Several theories exist as to why we fatigue at the end stages of a run. For a long time, the conventional theory was that our muscles were the limiting factor. The idea was that we could only use as much oxygen as the heart and lungs could deliver and that we would eventually fatigue when lactic acid accumulated, grinding us to a halt. During longer events, such as the marathon, there’s also the problem of running out of glycogen, the body’s preferred source of fuel, leaving the body to use fats which are slower to metabolize.
While that explanation was accepted, there’s another line of thought.
Do our brains limit our exercise?
A more recent, and increasingly accepted, theory suggests that the brain ultimately determines what our bodies can do during exercise. This “central governor” theory proposes that the brain is in charge of regulating our physical efforts by monitoring the environments, and then regulating the output so that it can be safely maintained for the duration of the event.
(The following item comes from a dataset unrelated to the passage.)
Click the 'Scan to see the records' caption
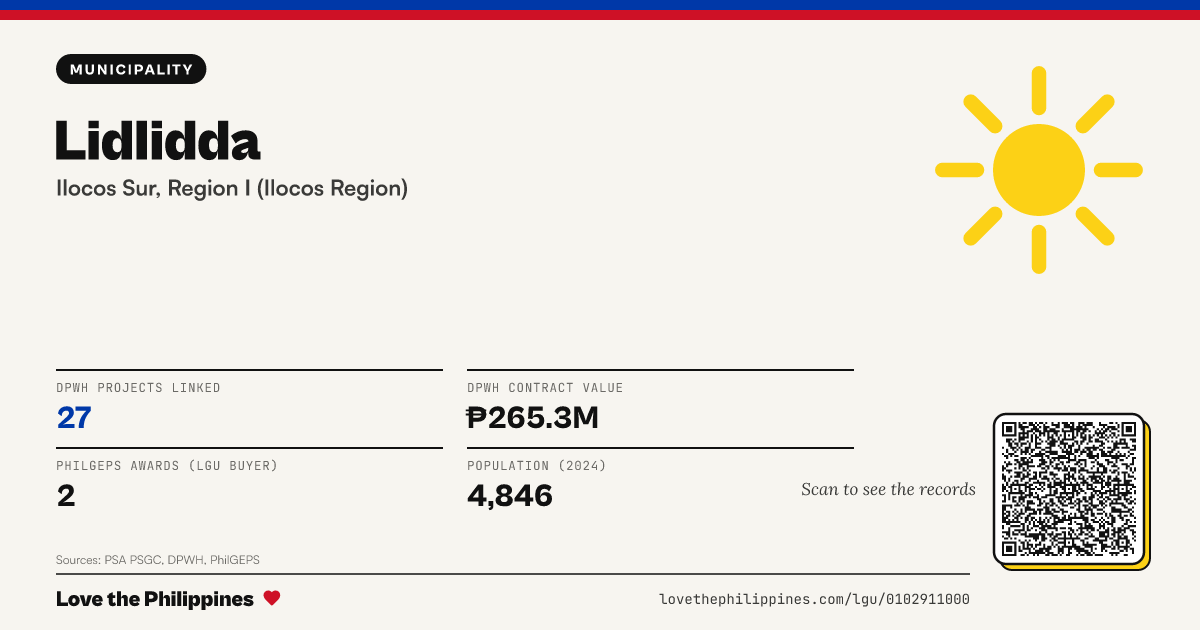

The name given to this process is homeostasis. It describes the regulation of any system, such as your body, in order to maintain a relatively constant or similar state.
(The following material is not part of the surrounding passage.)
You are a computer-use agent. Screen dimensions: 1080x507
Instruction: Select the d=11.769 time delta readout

Much like a thermostat, when a change is detected in the environment—say, it gets too hot or too cold—an appropriate response occurs to return the system back to normal. Obesity research has long held that one of the reasons that losing additional weight can become so difficult is that the body prefers to maintain a set body weight, beyond which losing (or gaining) additional weight is made exceptionally difficult. Unfortunately, for evolutionary reasons, it’s much easier to gain weight than to lose it.
How does this idea apply to fatigue?
Research in sport science is now investigating this theory as it applies to fatigue. The theory suggests that the body is only able to withstand a set amount of physical, and perhaps mental, fatigue. When the highest possible level of fatigue approaches or is met, the body, and specifically the brain, automatically reduces its effort. Essentially, it slows down your pace.
Luckily for us runners, training plays a major role in gradually increasing the amount of fatigue that the body can tolerate by subjecting it to various stresses and allowing it to recover and adapt. Workouts mean that we can run faster and long runs help us run farther. Each helps us better handle future fatigue.
In addition to training, researchers now believe that mental training plays an important role. Visualization, self-belief and perhaps even an altered perception of pain may then be important tools to help you overcome fatigue. Imagining the finish and visualizing yourself crossing it thus achieving your goal is one such strategy to help overcome the mental and physical fatigue. Developing belief by looking back and focusing on your successful training and hard workouts is another way to increase your confidence and reset that governing voice that pleads for you to slow down late in a race. Positive self-talk is also a powerful tool. Many runners even develop a mantra which they repeat when times get tough.
Inevitably, both physical and mental fatigue will creep in. Developing strategies to tolerate and overcome this fatigue will allow you to run farther, faster and with more joy.